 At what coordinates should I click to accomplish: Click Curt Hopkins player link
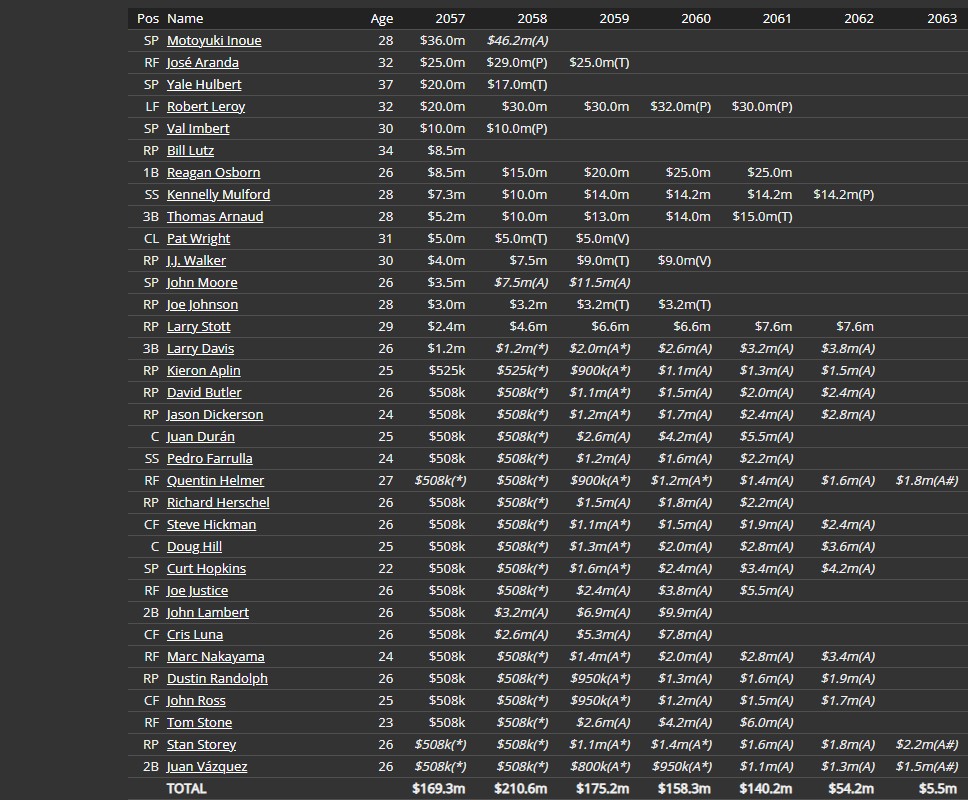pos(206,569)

━━━━━━━━

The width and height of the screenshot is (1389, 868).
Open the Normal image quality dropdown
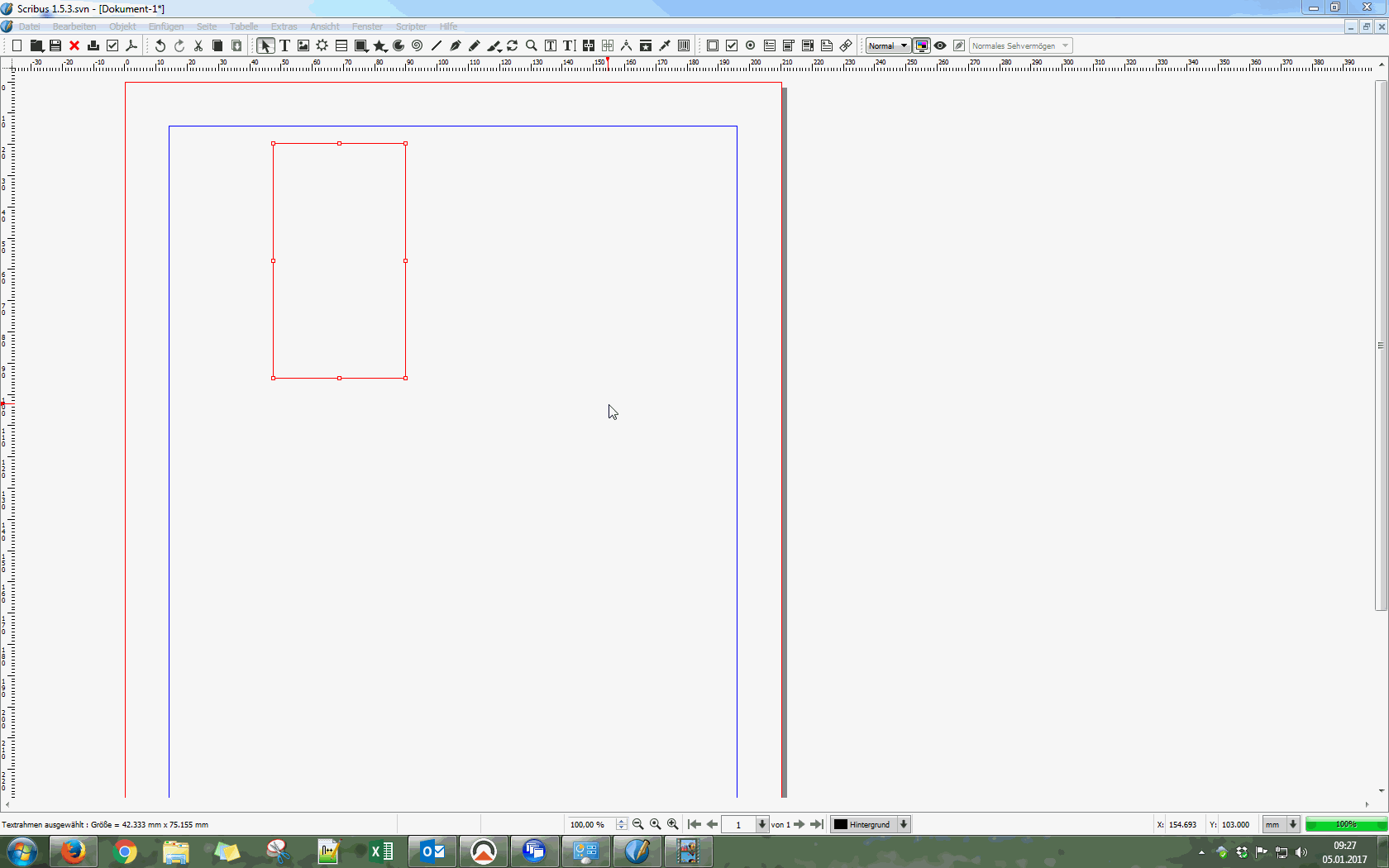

━━━━━━━━

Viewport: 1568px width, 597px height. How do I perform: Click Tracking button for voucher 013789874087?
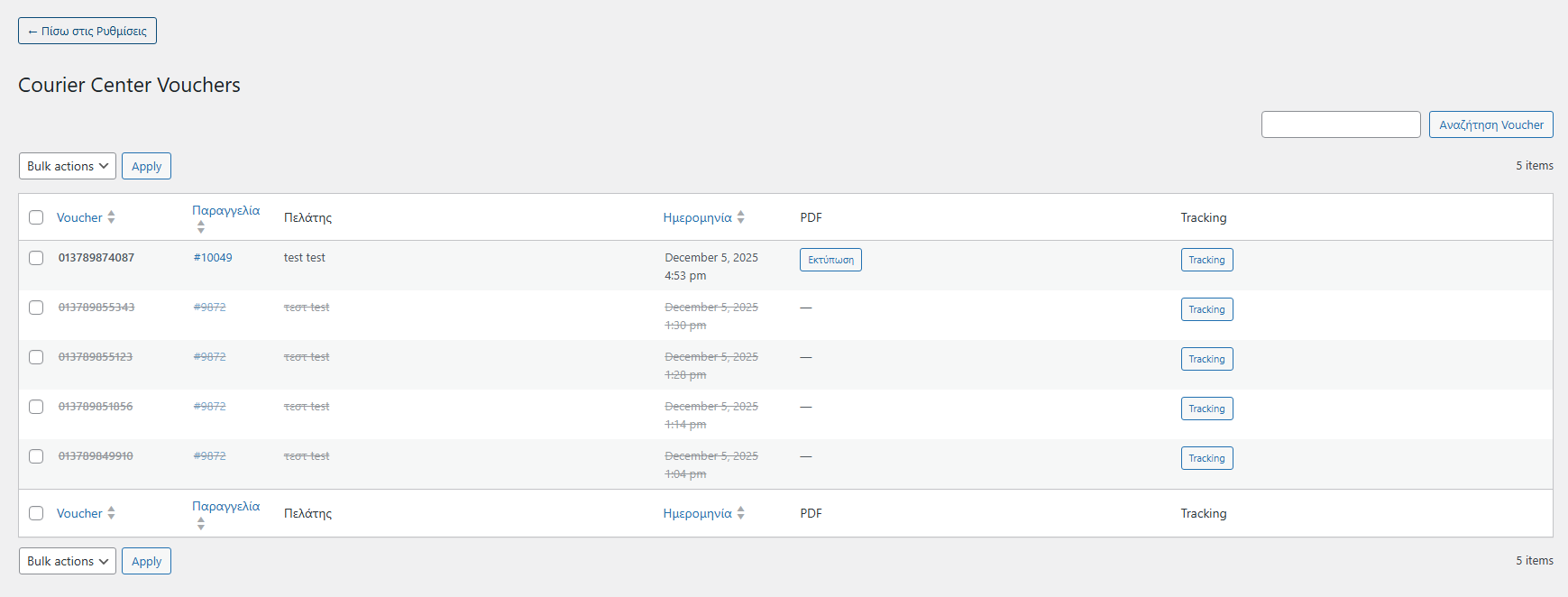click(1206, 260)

━━━━━━━━

* _TASK DESCRIPTION_: Take the listing above and repeat exactly the lines from the one containing "The width and" through the one containing "Open the Normal image quality dropdown", both included.

* _ANSWER TO THE PROBLEM_:
The width and height of the screenshot is (1389, 868).
Open the Normal image quality dropdown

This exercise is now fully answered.